Instructions to follow | Which lines of the material contain the word "computer"? Show each one.

--------------------------------

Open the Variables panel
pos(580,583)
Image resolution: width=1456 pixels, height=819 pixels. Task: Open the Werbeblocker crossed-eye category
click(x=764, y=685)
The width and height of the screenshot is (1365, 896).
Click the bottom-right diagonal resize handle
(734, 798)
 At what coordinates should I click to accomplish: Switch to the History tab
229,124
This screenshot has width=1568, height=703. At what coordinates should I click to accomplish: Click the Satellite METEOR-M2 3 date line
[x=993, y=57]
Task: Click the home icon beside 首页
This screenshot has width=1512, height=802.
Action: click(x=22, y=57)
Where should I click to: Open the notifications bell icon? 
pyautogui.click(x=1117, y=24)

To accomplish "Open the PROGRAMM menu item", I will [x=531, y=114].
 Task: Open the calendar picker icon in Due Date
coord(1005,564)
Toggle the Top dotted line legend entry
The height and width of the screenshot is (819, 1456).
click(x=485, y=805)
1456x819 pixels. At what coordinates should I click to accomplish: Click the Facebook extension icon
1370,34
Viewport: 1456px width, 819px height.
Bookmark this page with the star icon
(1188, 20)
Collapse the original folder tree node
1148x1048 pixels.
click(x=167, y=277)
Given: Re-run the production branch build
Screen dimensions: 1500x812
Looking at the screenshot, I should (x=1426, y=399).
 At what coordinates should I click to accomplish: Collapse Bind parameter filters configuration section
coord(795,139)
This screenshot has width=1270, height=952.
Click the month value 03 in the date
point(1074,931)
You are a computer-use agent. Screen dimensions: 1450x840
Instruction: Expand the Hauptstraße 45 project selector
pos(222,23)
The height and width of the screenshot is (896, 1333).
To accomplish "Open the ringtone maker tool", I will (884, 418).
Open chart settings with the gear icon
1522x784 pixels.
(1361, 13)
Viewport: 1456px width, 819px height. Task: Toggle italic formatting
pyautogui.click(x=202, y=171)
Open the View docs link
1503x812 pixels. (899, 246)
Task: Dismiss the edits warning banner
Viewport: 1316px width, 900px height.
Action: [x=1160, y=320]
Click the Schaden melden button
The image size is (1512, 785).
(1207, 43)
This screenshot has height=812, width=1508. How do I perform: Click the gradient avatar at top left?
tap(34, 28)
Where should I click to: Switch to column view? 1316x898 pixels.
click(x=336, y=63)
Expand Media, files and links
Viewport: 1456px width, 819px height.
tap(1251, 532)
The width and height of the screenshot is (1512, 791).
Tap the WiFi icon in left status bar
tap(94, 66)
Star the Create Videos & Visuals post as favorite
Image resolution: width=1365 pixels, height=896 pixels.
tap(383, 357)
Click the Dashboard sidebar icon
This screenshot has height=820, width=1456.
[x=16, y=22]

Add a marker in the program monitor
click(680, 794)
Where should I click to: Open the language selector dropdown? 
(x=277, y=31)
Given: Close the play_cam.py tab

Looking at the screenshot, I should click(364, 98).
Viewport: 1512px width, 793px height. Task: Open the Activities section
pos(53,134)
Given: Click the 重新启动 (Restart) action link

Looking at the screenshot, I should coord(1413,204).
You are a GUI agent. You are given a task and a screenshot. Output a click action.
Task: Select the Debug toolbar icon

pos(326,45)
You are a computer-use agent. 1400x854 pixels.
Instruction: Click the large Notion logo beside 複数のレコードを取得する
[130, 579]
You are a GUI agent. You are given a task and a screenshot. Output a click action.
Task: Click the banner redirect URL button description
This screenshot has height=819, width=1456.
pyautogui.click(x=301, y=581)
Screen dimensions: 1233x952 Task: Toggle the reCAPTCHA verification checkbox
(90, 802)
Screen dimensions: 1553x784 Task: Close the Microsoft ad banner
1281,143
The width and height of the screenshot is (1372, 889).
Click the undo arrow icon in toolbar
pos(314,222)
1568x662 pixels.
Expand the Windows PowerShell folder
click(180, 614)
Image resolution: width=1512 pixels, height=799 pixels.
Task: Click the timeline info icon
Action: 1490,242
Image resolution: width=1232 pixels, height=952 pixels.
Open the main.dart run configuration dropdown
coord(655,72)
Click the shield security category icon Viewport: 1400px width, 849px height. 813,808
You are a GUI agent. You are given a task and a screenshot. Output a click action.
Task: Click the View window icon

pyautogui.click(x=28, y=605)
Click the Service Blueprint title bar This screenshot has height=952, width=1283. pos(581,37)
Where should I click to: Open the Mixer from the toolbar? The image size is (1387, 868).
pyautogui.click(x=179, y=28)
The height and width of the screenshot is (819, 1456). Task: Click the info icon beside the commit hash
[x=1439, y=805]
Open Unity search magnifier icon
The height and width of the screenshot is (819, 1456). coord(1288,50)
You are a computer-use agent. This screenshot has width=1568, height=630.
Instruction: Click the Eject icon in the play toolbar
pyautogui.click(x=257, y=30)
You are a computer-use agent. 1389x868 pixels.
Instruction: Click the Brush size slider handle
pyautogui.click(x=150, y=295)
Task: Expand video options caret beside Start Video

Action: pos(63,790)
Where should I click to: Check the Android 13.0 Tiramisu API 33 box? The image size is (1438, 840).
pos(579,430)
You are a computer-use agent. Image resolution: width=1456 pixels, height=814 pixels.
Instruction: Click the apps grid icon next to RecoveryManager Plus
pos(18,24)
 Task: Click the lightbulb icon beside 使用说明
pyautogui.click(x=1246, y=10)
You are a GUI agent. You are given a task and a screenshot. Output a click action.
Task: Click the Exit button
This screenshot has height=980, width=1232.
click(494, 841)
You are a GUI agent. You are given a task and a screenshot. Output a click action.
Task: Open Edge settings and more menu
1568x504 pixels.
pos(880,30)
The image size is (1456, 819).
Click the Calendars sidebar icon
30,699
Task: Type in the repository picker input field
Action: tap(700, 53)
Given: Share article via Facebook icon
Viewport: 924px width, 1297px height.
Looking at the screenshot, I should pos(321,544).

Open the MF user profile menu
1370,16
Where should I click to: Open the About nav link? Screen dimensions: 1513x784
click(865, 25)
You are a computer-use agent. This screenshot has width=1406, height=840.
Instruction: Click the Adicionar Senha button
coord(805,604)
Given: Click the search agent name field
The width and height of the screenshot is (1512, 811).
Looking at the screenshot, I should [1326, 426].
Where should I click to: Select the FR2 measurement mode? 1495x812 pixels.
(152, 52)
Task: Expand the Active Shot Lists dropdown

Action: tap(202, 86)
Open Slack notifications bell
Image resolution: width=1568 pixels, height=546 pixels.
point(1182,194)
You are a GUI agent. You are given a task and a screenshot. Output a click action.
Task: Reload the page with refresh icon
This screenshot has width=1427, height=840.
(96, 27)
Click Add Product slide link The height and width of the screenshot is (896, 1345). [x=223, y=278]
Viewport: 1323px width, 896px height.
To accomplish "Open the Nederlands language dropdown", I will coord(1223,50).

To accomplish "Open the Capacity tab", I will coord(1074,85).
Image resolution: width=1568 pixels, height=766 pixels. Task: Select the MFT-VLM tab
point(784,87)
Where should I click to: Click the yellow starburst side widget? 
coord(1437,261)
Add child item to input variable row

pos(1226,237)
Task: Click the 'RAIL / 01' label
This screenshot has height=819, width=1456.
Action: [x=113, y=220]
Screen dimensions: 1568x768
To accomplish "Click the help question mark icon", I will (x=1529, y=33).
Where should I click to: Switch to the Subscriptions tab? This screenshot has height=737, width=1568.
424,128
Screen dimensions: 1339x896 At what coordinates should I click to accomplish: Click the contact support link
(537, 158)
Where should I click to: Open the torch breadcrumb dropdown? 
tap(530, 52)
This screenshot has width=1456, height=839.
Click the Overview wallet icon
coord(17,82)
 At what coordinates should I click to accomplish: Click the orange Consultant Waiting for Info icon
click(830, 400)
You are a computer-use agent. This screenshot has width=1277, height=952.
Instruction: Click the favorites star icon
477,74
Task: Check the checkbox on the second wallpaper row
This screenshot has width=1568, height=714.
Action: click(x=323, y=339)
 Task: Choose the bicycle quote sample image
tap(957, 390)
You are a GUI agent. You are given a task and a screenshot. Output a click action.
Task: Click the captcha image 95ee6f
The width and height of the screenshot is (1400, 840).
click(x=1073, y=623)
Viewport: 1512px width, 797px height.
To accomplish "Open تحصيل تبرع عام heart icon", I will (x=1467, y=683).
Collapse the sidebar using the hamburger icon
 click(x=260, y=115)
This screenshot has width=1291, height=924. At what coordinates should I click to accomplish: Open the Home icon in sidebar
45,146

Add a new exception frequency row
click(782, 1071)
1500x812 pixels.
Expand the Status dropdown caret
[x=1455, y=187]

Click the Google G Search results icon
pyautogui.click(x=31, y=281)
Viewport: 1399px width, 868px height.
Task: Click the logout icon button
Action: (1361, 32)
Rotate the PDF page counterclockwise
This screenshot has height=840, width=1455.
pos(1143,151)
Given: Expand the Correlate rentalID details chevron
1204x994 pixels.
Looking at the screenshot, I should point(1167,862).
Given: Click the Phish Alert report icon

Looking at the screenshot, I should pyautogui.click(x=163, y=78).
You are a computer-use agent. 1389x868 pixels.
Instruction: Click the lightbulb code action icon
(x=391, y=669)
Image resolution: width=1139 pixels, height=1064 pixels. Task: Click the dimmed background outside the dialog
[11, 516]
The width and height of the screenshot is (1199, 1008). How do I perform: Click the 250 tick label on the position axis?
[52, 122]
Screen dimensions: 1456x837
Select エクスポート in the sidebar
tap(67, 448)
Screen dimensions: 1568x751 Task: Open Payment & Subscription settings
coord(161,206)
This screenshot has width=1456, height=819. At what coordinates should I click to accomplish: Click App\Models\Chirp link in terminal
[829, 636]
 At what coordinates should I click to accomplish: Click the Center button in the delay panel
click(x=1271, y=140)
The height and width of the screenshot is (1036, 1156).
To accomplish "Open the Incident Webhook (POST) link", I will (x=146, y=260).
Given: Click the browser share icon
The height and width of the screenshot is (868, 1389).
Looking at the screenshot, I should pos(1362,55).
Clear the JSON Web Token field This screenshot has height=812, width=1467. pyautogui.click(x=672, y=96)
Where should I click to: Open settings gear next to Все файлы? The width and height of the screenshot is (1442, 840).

--------------------------------

Result for this exercise |
You are a computer-use agent. Screen dimensions: 1450x840
You are a computer-use agent. 1400x854 pixels.
You are a computer-use agent. This screenshot has width=1568, height=630.
You are a computer-use agent. 1389x868 pixels.
You are a computer-use agent. Image resolution: width=1456 pixels, height=814 pixels.
You are a computer-use agent. This screenshot has width=1406, height=840.
You are a computer-use agent. This screenshot has width=1277, height=952.
You are a computer-use agent. 1389x868 pixels.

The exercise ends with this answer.